What the task requires: Each entry should be duplicated exactly, with no line missing.

Dataset entries
- - - - -
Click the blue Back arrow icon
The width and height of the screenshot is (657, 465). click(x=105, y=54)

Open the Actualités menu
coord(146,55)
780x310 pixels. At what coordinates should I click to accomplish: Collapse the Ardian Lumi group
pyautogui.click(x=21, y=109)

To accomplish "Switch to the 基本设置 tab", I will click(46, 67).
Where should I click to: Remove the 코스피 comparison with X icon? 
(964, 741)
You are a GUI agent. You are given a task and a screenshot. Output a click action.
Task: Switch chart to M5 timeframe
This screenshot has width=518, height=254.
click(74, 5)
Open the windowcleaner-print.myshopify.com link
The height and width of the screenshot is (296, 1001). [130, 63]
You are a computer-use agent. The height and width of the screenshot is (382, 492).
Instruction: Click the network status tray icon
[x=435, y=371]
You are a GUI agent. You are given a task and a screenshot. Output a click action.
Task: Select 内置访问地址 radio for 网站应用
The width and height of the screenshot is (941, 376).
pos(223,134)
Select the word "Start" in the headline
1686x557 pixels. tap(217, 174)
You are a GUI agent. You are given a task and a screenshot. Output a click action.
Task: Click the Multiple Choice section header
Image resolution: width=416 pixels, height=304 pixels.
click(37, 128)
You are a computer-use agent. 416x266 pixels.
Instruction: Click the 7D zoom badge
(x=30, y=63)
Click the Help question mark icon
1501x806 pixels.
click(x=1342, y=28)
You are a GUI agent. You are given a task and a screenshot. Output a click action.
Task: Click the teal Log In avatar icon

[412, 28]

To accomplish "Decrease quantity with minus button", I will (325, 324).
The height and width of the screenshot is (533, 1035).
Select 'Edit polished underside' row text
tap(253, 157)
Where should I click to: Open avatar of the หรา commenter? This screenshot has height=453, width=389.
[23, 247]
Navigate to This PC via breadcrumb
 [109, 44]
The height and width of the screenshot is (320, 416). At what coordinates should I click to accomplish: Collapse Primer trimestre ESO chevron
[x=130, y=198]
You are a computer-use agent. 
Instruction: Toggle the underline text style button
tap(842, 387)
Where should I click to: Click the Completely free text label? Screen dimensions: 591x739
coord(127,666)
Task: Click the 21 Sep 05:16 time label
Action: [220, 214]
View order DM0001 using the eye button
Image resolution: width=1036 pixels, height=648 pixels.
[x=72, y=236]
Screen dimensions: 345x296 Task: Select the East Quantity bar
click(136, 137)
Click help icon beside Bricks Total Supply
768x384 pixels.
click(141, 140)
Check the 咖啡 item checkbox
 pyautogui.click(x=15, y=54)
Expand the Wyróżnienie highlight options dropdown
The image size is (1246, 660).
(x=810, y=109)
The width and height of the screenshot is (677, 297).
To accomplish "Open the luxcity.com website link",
- - - - -
Result of the exercise:
Click the blue Back arrow icon
The width and height of the screenshot is (657, 465). click(x=105, y=54)

Open the Actualités menu
coord(146,55)
780x310 pixels. At what coordinates should I click to accomplish: Collapse the Ardian Lumi group
pyautogui.click(x=21, y=109)

To accomplish "Switch to the 基本设置 tab", I will click(46, 67).
Where should I click to: Remove the 코스피 comparison with X icon? 
(964, 741)
You are a GUI agent. You are given a task and a screenshot. Output a click action.
Task: Switch chart to M5 timeframe
This screenshot has width=518, height=254.
click(74, 5)
Open the windowcleaner-print.myshopify.com link
The height and width of the screenshot is (296, 1001). [130, 63]
You are a computer-use agent. The height and width of the screenshot is (382, 492).
Instruction: Click the network status tray icon
[x=435, y=371]
You are a GUI agent. You are given a task and a screenshot. Output a click action.
Task: Select 内置访问地址 radio for 网站应用
The width and height of the screenshot is (941, 376).
pos(223,134)
Select the word "Start" in the headline
1686x557 pixels. tap(217, 174)
You are a GUI agent. You are given a task and a screenshot. Output a click action.
Task: Click the Multiple Choice section header
Image resolution: width=416 pixels, height=304 pixels.
click(37, 128)
You are a computer-use agent. 416x266 pixels.
Instruction: Click the 7D zoom badge
(x=30, y=63)
Click the Help question mark icon
1501x806 pixels.
click(x=1342, y=28)
You are a GUI agent. You are given a task and a screenshot. Output a click action.
Task: Click the teal Log In avatar icon

[412, 28]

To accomplish "Decrease quantity with minus button", I will (325, 324).
The height and width of the screenshot is (533, 1035).
Select 'Edit polished underside' row text
tap(253, 157)
Where should I click to: Open avatar of the หรา commenter? This screenshot has height=453, width=389.
[23, 247]
Navigate to This PC via breadcrumb
 [109, 44]
The height and width of the screenshot is (320, 416). At what coordinates should I click to accomplish: Collapse Primer trimestre ESO chevron
[x=130, y=198]
You are a computer-use agent. 
Instruction: Toggle the underline text style button
tap(842, 387)
Where should I click to: Click the Completely free text label? Screen dimensions: 591x739
coord(127,666)
Task: Click the 21 Sep 05:16 time label
Action: [220, 214]
View order DM0001 using the eye button
Image resolution: width=1036 pixels, height=648 pixels.
[x=72, y=236]
Screen dimensions: 345x296 Task: Select the East Quantity bar
click(136, 137)
Click help icon beside Bricks Total Supply
768x384 pixels.
click(141, 140)
Check the 咖啡 item checkbox
 pyautogui.click(x=15, y=54)
Expand the Wyróżnienie highlight options dropdown
The image size is (1246, 660).
(x=810, y=109)
The width and height of the screenshot is (677, 297).
To accomplish "Open the luxcity.com website link",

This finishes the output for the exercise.